Author:Dr. Divya puri Patient ms mary a eight year old female patient a resident of Kenya, presented to us with swellings in various parts of the body, stiffness in moving the neck and shoulders. The patient was relatively asymptomatic before one year when she developed swelling in the soft tissue overlying the upper chest and back. This was localised, tender, warm and non fluctuant. As the area healed there was progressive tightening of the skin overlying the involved area, with development of bony tissue, and bony swelling, with decreased range of movement in that area.

Over the course of a year, areas which became inflamed spontaneously or as a result of trauma or iatrogenic were replaced by thickened skin and heterotopic bone.The areas which were affected were the base of the skull, spine, shoulders, scapulae and chest. The area on the chest which had been biopsied developed ossification.There was gradually difficulty in moving the neck, raising the shoulders above horizontal level. She was diagnosed as fibrodysplasia ossificans progressiva, clinically and on the basis of her X rays and bone scintigraphy. This disease is a rare autosomal dominant disorder because of recurrent mutation in ACVR1/ALK2, a bone morphogenetic protein (BMP) type 1 receptor. This may be one of the most highly specific disease causing mutation in the human genome.Characteristics of diagnostic value are hallux valgus deformity, joint immobilization (due to periarticular ossificans) and a thoracic deformity.Our patient had typical bony swellings at areas of previous trauma, she also had heterotopic bone formation at the area where muscle biopsy was performed.

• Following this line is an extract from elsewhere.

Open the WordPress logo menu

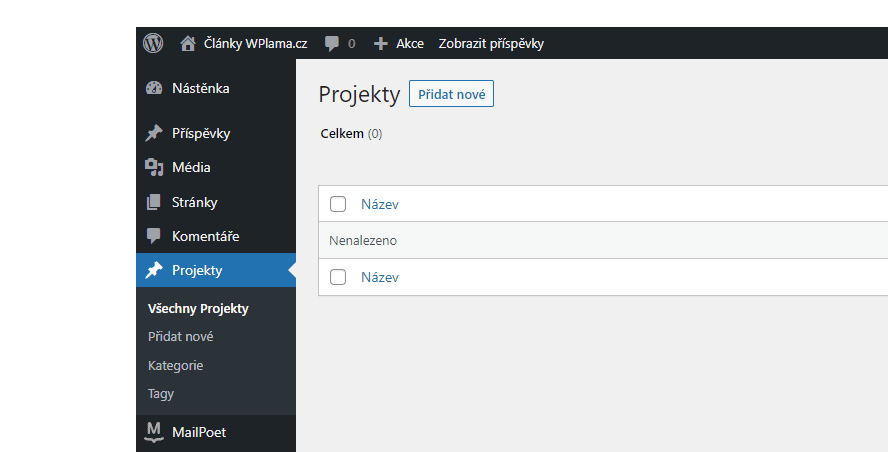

She had osteochondroma arising from the medial distal metaphysis of femur. She had multiple heterotopic calcifications and ankylosis of the cervical spine. Bone scan revealed focal areas of increased tracer uptake in right external occipital protruberence of the skull extending along the paraspinal muscles upto right suprascapular region, right paraspinal muscles in the lower thoracic and lumbar regions, intercostal muscles in the region of left fourth and fifth ribs and right fourth to seventh ribs. All these areas likely represent heterotopic bone.Proximal tibial osteochondromas are a common phenotypic feature. Mobility of the spine may be restricted due to ankylosis of the spine and the rib cage.

Imaging reveals abnormally shaped long bones with exostoses and developmental fusion of cervical vertebrae. Bone scintigraphy shows an increased uptake of radiolabelled tracer in the affected areas.No effective medical management is available. Bisphosphonates and steroids are beneficial during flares. Gene therapy may hold promise.